Legislation is constantly evolving to reflect the need for industrial businesses to operate more sustainably. For example, the European Union’s Emissions Trading Scheme (ETS) introduced a cap on carbon emissions that companies can create each year, with any excess emissions requiring the trading of carbon credits. This establishes a financial incentive for manufacturers to minimize emissions.

On an equipment level, new European guidelines aim to reduce waste generated by equipment that is functional and compliant with energy specifications. For example, after July 1, 2021, lower-efficiency (IE1 and IE2) electric motors will no longer be accepted, and a wide range of motors will be held to higher standards. However, there is one exception: devices being repaired that use motors placed on the market before the new regulation came into force. This prevents scrapping equipment early if motors can be repaired. This should avoid problems if it is impossible to replace a non-compliant motor with a compliant one without disproportionate costs to end users.

Go Green with Obsolete Parts

One of the best ways to reduce environmental damage and increase sustainability is to assess whether a machine needs to be upgraded. Manufacturers are tempted to consider upgrades just because older components have broken down and spare parts are hard to find. However, upgrades should be deliberately planned according to a precise business growth strategy, not commissioned as a way to bypass the difficulties of coping with obsolescence.

Just like with new parts, each stockpiled obsolete part has created most of its carbon emissions but then just end up gathering dust in a warehouse. From there, the best outcome is that they are scrapped and recycled, possibly straight into new parts that hopefully get used.

When faced with a broken or worn-out part, businesses often choose potentially expensive upgrades to new models and machines, with the prospect of repeating this process when the machine wears out.

Parts become obsolete for a variety of reasons, such as new specifications or regulations, design changes or simply because the OEM stopped making them to make space for a newer model. These parts might still be in stock somewhere, but it will require a reliable parts supplier to find them.

Determining if obsolete parts will work in a machine opens the door to a two-pronged attack on potentially wasteful practices. First, if an obsolete part can be sourced, the demand for new parts is lowered.
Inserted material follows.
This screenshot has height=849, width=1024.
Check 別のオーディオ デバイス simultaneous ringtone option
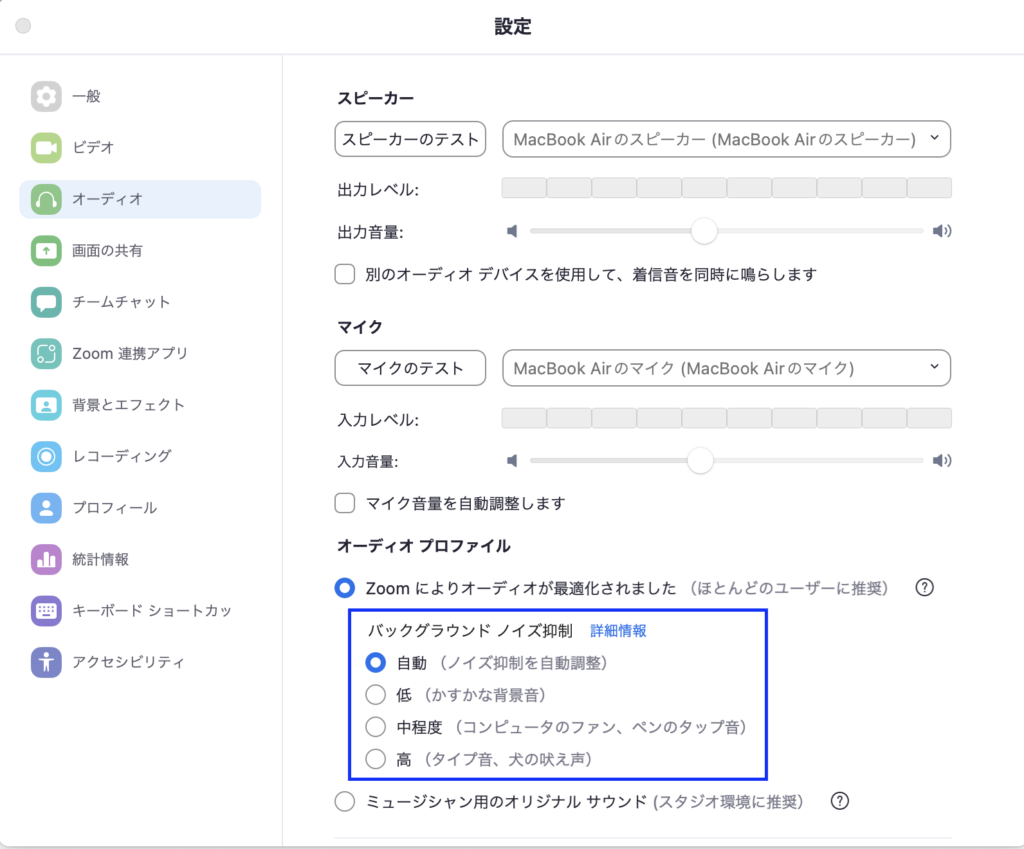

Secondly, using obsolete parts wherever practical makes the most of the resources, energy and associated carbon emitted on behalf of those parts.

Manufacturers should work with reliable suppliers to locate obsolete but still-working parts that will keep their production lines running, save their budgets and help the environment.

Claudia Jarrett is U.S. country manager at EU Automation, a company that sells new and used, refurbished and obsolete industrial automation spares.